One Man’s Owl, Berndt Heinrich
Naturalist Heinrich finds an abandoned owlet from a nest destroyed in a winter storm. Definitely a “don’t try this at home” book, Heinrich nurses the raptor to health and eventually independence through a number of seasons. This is an abridged edition pulled from a more technical, scientific original work, but the days that Berndt spends with Bubo the great horned owl fly by (no pun intended). Bubo is no pet and scarcely a companion but a quirky creature nonetheless.
Finders Keepers, End of Watch, Stephen King
Horror maestro returns to the impromptu trio of detectives that headlined Mister Mercedes. Finders Keepers returns to the themes of Misery with an obsessive fan tracking down a reclusive author and young boy using a cache of hidden money from that crime to save his splintering family. Unpublished books also figure into Finders Keepers. In the second, the mass murdered of Mister Mercedes returns in a more powerful incarnation, stepping into King’s more comfortable environs of supernatural horror. Even without his supernatural abilities, Brady Hartsfield is among King's most vile creations.

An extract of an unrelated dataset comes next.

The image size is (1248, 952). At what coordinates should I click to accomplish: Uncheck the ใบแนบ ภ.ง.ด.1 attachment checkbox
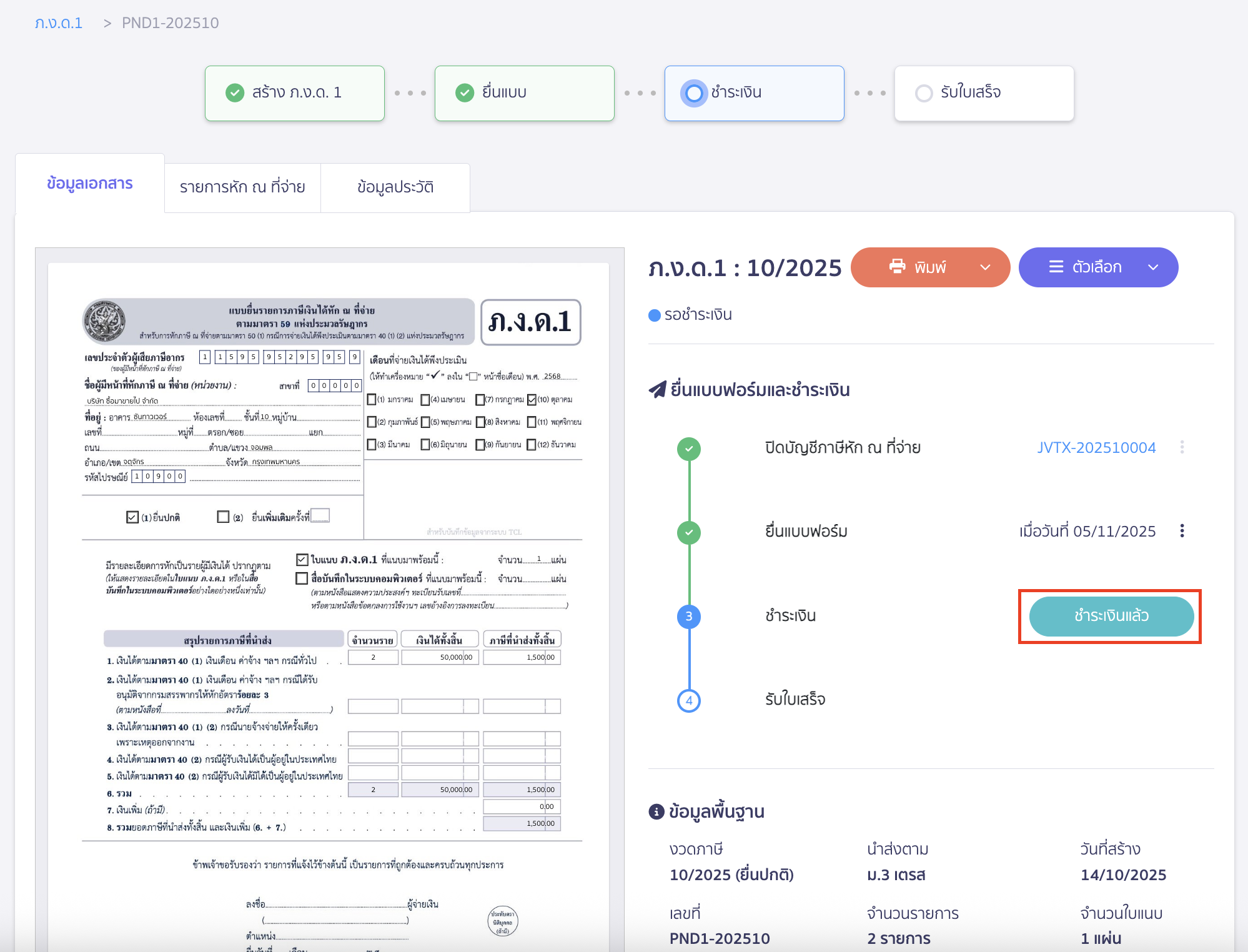(x=300, y=559)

A Life in Parts, Bryan Cranston
Lacking the dreaded “with John Doe” that signifies a ghost writer, the book is all Cranston and pretty well-written. Having read many interviews with him during the Breaking Bad years, I knew many parts of his past, which he expounds upon here. It’s less than 300 pages, doesn’t spend anymore time on most issues than it needs to, deals with his stumbles and personal struggles in candid detail.
Invisible Planets: An Anthology of Contemporary Chinese SF in Translation, Multiple authors, translated by Ken Liu
This anthology shook me from my comfort zone – I haven’t read any Chinese translations in recent memory, let alone speculative fiction. TongTong’s Summer follows a young girl after her grandfather moves into the house with a robot helper. In Year of the Rat, green soldiers hunt down colonies of intelligent rats. Unfolding Beijing depicts a future city partitioned by class zones and one’s man risk to give his child a chance at a better future. Taking Care of God brings home the elderly beings who seeded the Earth with life and nearly destroy their descendants with their mounting needs.